Synthetic Health Checks from three U.S. regions hit every Worker every 60 seconds. An anomaly detector watches the audit log hourly. Either signal can open an incident automatically.
Per-tenant feature flags let us disable a misbehaving feature for one customer without redeploying. Per-provider circuit breakers route around failing dependencies in seconds.
D1 Time Travel restores any tenant database to any point in the last 30 days. A break-glass admin tool restores a single tenant in under five minutes without operator scripting.
Incidents post updates to the public status page in real time. RSS, JSON, and email subscriptions are available. Customers can subscribe per-component.
Every incident with customer-visible impact of fifteen minutes or more receives a public post-mortem within five business days. Remediation items are tracked and linked.
Authentication recovers before everything else, because nothing works without it. The audit log recovers second, because forensic continuity must not be lost.
| Data class | RPO target | RTO target | Notes |
|---|---|---|---|
| Authentication | ≤ 30s | ≤ 2m | Sessions are stored in KV with global replication. The auth database is the smallest of the five and recovers quickly. |
| Tenant operations | ≤ 60s | ≤ 5m | Companies, users, plans, and billing settings. Restore order: this is the second database brought online after auth. |
| Business records | ≤ 60s | ≤ 5m | Accounting, CRM, HR, e-commerce, and POS data. The largest of the five databases; carries the bulk of customer state. |
| Communications | ≤ 60s | ≤ 10m | Call history, voicemails, transcripts. Real-time delivery resumes within 60s of restore. |
| Audit log | ≤ 5s | ≤ 5m | Append-only, replicated continuously. Restored before any other database to preserve forensic continuity. |
| Customer files (R2) | ≤ 60s | Continuous | Object storage with cross-region replication and 11 nines of durability. Object-lock retention is enforced at the storage layer. |
Any tenant database, any moment in the last 30 days, with one click in the break-glass admin tool.

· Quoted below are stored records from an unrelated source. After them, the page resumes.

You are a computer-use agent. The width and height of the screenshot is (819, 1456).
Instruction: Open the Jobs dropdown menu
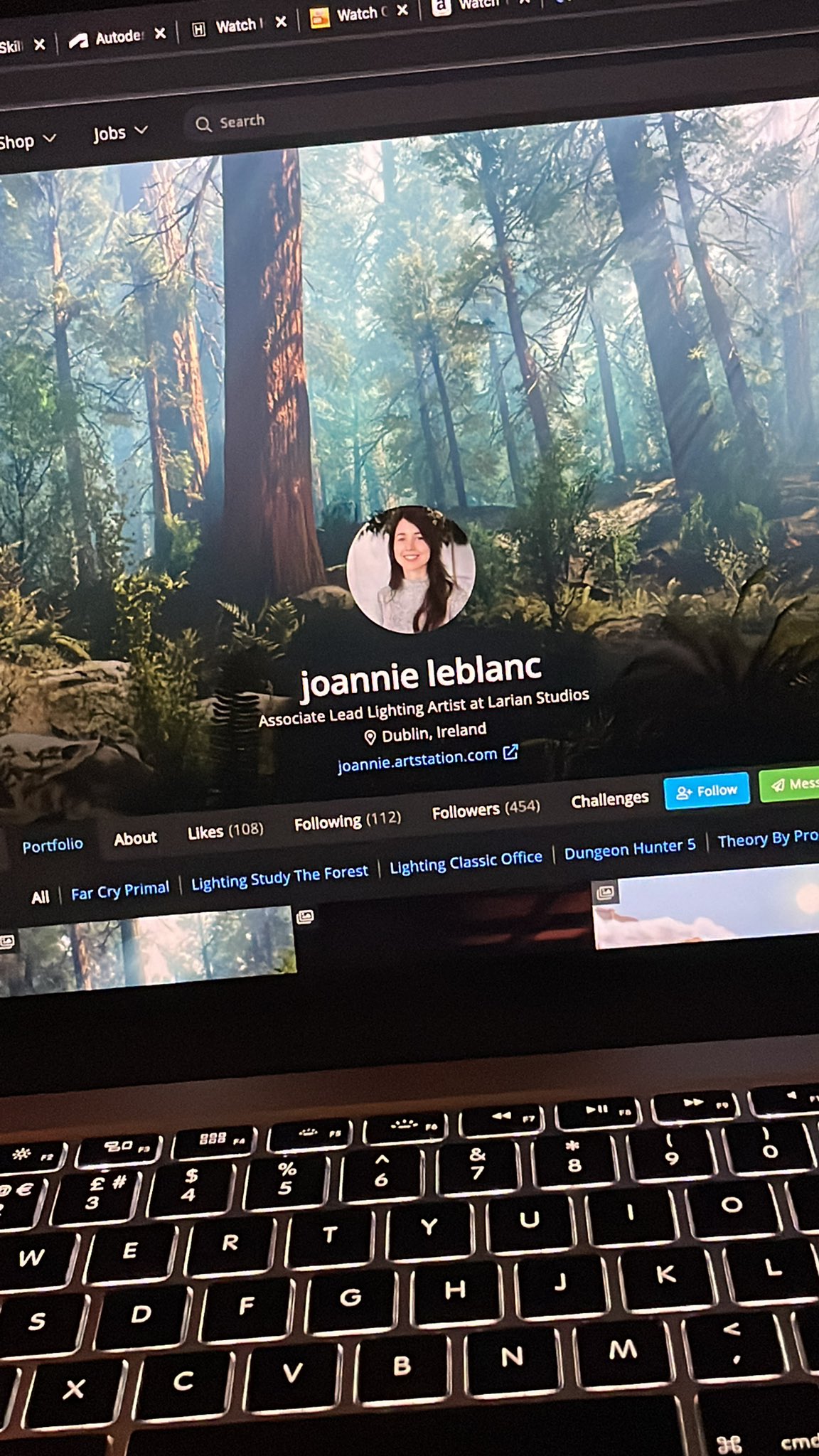pos(119,132)
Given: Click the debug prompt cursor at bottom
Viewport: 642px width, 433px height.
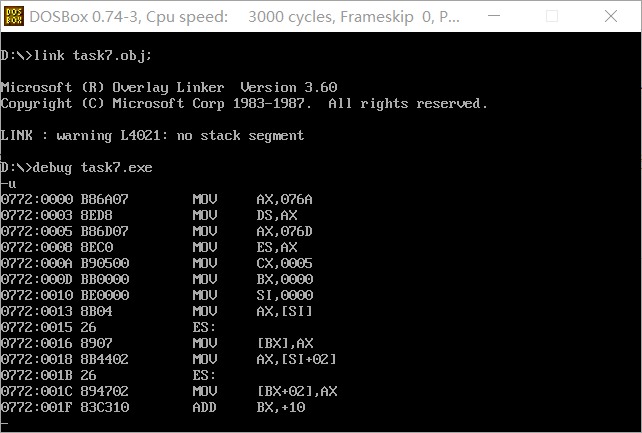Looking at the screenshot, I should tap(5, 424).
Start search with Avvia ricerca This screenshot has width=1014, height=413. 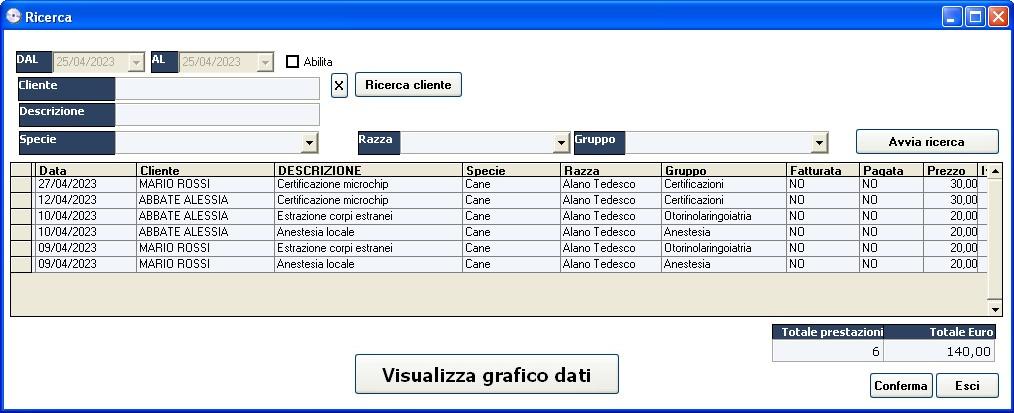tap(926, 142)
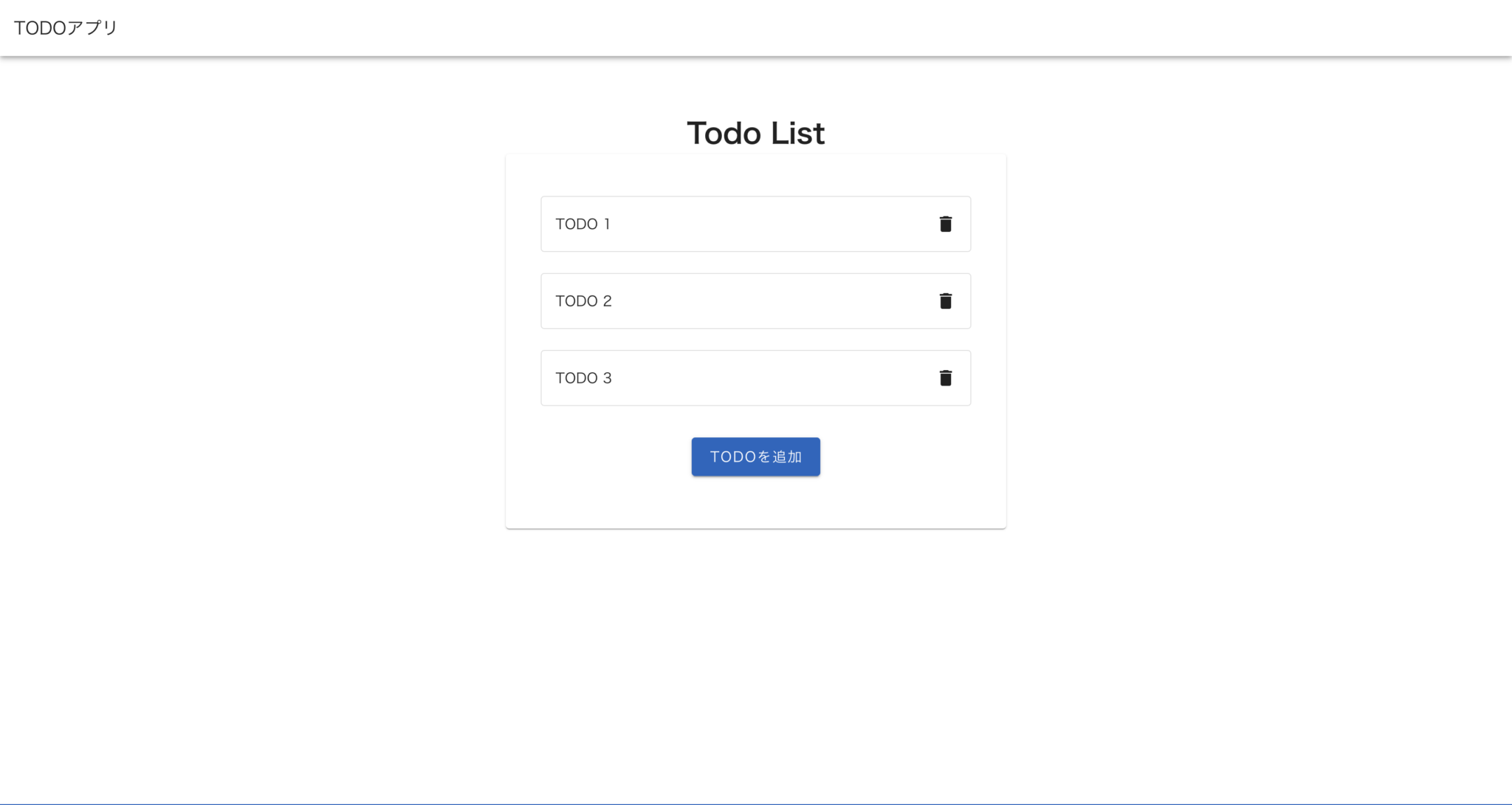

Dead-letter queues capture failed messages with full payloads. One click replays a checkpoint or a single message.
Versioned deploys let us pin traffic back to the previous working version of any Worker in seconds.
A super-admin can freeze a tenant during an investigation, preventing new writes while the audit log is preserved.
Disable a misbehaving feature for one customer or globally without redeploying. The flag table lives in the auth database, the most resilient of the five.
Open, update, and resolve incidents from the admin console. The public status page reflects changes in real time.
The same source of truth that drives the marketing site, the runbooks, and the synthetic alerts.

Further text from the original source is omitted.